16.15 – Nellie, John Albert and Clara Barker

This story was told on our Remembrance Sunday 2023 tour.

This is another tale that is about a family, not just a soldier.  As often happens, it is filled with tragedy, and not a little graphic detail.  Reader discretion is advised.

John Albert Barker was born in 1882 to John and Susannah (Marshall) Barker. Susanna died in 1885 and is buried at 47.55 along with three of John Albert’s siblings as well as some of his later half-siblings. He worked at the local paper for many years as a linotype operator, before leaving to open his own grocer, confectioner and bakery on Wellington Road.  He was secretary of the Parish Church Friendly Society, one time secretary of the Todmorden Church Cricket Club, and an active member of the Todmorden Photographic Society.  He married Clara Crossley in September 1906, and their daughter Nellie was born April of 1908.  Another child, Mary, followed in March of 1916.  As far as I can tell, John opened his bakery around April or May of 1916.  Sadly, a short time after this, his little family was struck a blow of the worst kind.

With little Mary only two months old back at home, and mum and dad running their newly opened bakery, little Nellie set off for National School in the ordinary way.  She was coming down Adelaide Street, and was with a few of her friends, including Harry Horsfall, Hannah Dykes and Jon Cryer.  The children were all dashing down the hill, worried that they were going to be late for school, with Nellie in the lead.  At that time, the side road was obscured by a hedge, and when Nellie reached the bottom, she jumped the step straight out into the road.  At the same time a heavy motor wagon was heading down Burnley Road.  There was no time to stop—by all accounts the driver barely had time to see poor Nellie before she was knocked down.  The wagon, weighing nearly 4 tons, and carrying a load of nearly 4 tons, passed directly over Nellie’s head almost immediately.  Death was mercifully instantaneous.  No blame was laid on the driver who was said to only have been going 7-8 miles an hour, and who immediately stopped his vehicle and ran directly to get help.  There was much discussion about what precautions could be taken in the future, as there had been another recent death of a schoolgirl knocked down and killed on Halifax Road.  They debated placing a constable there every morning and afternoon, but when the sum total of all schools in the area was taken into account this was deemed impracticable.  It was equally decided that the school could not be held responsible for children making their way to and from school.  There was some criticism that the signage indicating there was a school there had been knocked down and not replaced.

In short, the next time I see a lollipop lady, I shall thank her for her service as well. And if you wonder why such care is taken at that particular spot in ensuring children cross the street safely, you now have a very clear inkling as to the reason.

▸ Job 1: Can you return, word for word, the part of the Barker family story that begins at "This story was" and stops after "discretion is advised."?

▸ Information shown:
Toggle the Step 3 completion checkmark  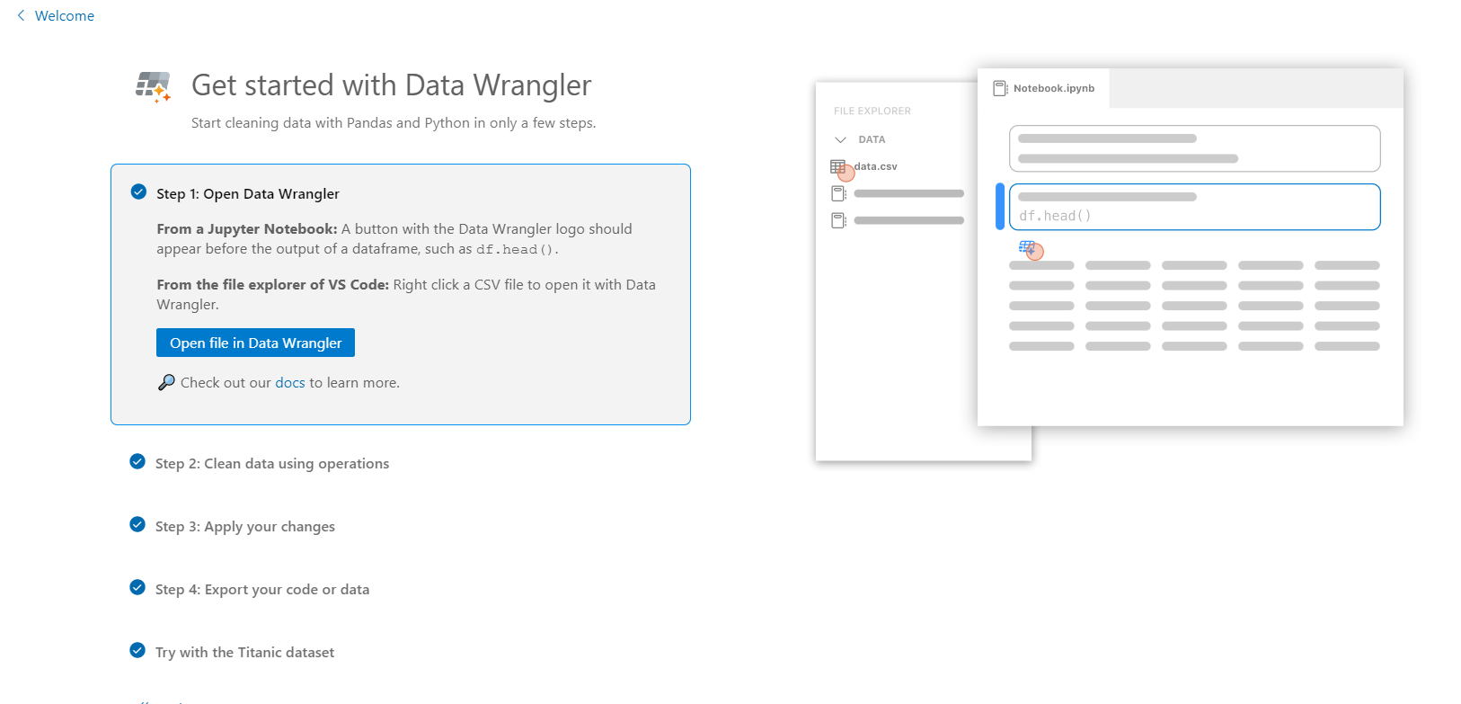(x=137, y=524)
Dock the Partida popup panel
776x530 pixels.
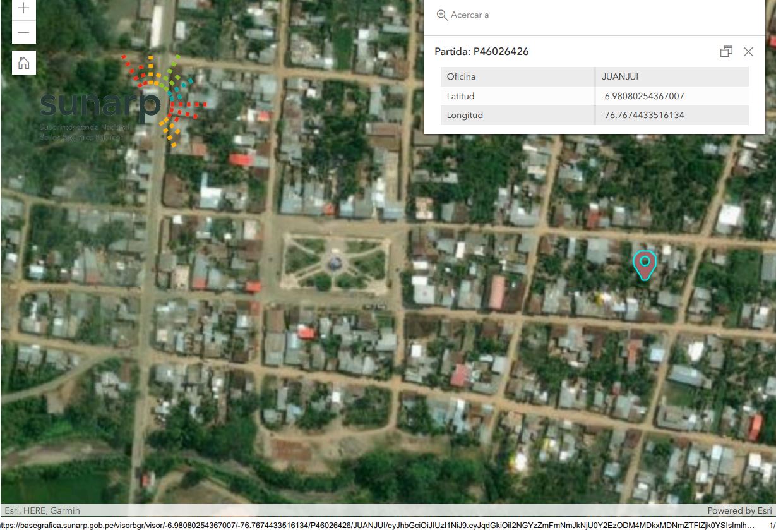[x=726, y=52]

--

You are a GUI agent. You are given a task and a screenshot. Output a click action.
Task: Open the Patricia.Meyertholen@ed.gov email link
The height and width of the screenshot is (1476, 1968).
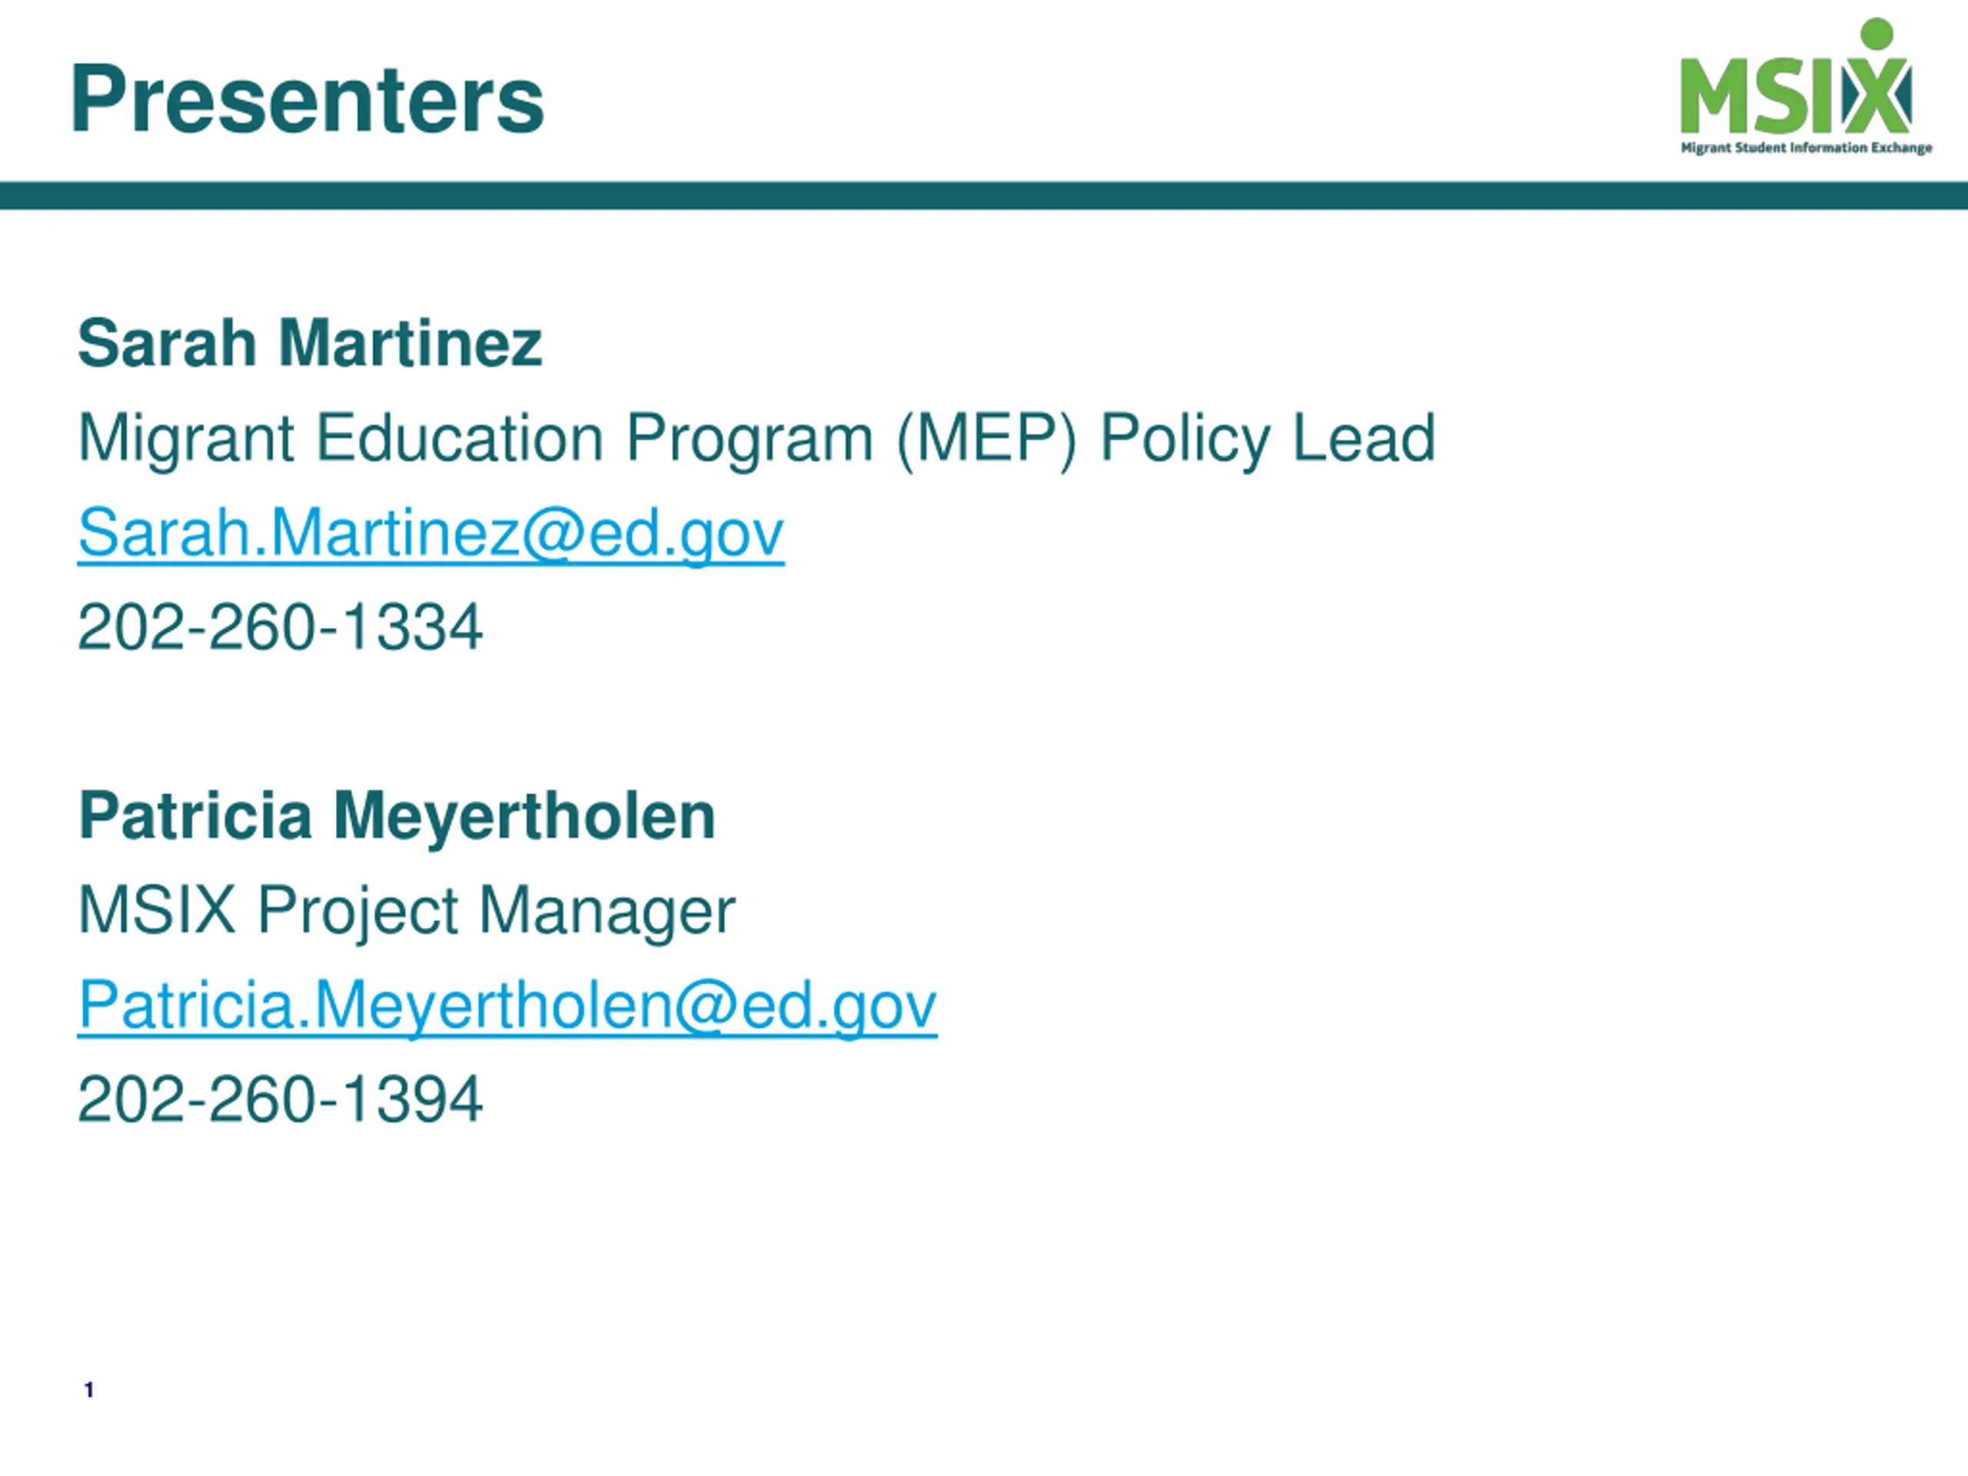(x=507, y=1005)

▸ Job 2: Which lines of the records contain the string "screenshot"? Locate each one and copy it in full. Case counts.

▸ Output 1:
This story was told on our Remembrance Sunday 2023 tour.

This is another tale that is about a family, not just a soldier.  As often happens, it is filled with tragedy, and not a little graphic detail.  Reader discretion is advised.

▸ Output 2:
You are a GUI agent. You are given a task and a screenshot. Output a click action.
The height and width of the screenshot is (1476, 1968).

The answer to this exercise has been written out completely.